Problem details: Pull out every line of the listing below that contains the word "under", and copy each one in full.

Records supplied:
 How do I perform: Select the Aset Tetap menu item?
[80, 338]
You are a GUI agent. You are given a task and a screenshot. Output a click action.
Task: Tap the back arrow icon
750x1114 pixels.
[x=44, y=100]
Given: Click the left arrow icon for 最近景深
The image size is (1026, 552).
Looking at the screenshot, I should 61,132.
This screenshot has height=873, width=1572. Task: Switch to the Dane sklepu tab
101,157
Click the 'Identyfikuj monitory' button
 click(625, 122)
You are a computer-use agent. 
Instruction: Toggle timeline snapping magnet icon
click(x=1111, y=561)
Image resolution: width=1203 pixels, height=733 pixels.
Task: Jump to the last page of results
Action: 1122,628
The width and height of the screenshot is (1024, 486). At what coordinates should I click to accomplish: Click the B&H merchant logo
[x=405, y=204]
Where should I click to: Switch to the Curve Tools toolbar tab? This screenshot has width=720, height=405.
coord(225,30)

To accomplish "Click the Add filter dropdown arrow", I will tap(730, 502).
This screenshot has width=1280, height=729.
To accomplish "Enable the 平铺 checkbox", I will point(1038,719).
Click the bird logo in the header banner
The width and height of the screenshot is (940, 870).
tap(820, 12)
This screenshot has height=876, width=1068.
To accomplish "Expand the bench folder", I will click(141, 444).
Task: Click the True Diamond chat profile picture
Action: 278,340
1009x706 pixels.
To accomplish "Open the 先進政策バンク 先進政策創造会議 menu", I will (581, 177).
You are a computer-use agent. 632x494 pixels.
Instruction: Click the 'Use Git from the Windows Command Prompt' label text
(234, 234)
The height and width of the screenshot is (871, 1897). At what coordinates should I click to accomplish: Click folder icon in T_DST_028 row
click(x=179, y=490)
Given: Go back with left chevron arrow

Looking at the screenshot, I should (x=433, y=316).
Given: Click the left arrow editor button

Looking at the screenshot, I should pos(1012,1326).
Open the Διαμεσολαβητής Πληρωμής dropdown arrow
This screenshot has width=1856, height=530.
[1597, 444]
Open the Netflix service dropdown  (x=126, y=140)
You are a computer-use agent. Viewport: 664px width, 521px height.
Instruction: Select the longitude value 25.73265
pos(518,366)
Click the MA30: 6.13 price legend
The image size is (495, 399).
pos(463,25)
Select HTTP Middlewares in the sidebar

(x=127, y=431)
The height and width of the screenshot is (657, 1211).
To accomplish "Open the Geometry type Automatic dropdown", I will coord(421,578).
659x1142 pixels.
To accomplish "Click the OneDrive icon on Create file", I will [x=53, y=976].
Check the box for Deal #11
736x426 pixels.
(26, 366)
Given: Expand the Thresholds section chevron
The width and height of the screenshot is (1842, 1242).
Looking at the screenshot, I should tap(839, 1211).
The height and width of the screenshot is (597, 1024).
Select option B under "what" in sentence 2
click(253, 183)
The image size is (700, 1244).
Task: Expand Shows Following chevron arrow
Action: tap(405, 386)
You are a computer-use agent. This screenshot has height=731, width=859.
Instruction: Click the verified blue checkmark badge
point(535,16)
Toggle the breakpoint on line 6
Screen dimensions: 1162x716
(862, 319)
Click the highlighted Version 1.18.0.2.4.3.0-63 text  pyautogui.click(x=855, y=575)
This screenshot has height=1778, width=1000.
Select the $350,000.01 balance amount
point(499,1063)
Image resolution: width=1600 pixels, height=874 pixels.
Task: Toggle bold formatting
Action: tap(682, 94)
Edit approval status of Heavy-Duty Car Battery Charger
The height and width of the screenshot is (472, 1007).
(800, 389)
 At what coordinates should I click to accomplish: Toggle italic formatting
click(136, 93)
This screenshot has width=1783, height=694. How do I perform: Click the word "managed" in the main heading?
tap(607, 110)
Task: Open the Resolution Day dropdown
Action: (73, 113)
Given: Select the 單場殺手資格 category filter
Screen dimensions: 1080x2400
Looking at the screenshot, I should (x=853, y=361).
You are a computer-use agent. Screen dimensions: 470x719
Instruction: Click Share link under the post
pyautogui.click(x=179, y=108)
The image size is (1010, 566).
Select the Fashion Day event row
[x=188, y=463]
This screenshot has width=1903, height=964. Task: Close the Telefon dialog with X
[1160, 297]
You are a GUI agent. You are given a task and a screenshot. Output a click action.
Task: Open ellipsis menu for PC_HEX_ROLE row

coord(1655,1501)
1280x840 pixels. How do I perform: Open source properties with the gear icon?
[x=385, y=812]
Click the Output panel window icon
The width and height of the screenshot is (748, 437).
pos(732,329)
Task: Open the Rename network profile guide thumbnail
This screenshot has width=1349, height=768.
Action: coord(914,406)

The solution:
Select option B under "what" in sentence 2
Instruction: Click Share link under the post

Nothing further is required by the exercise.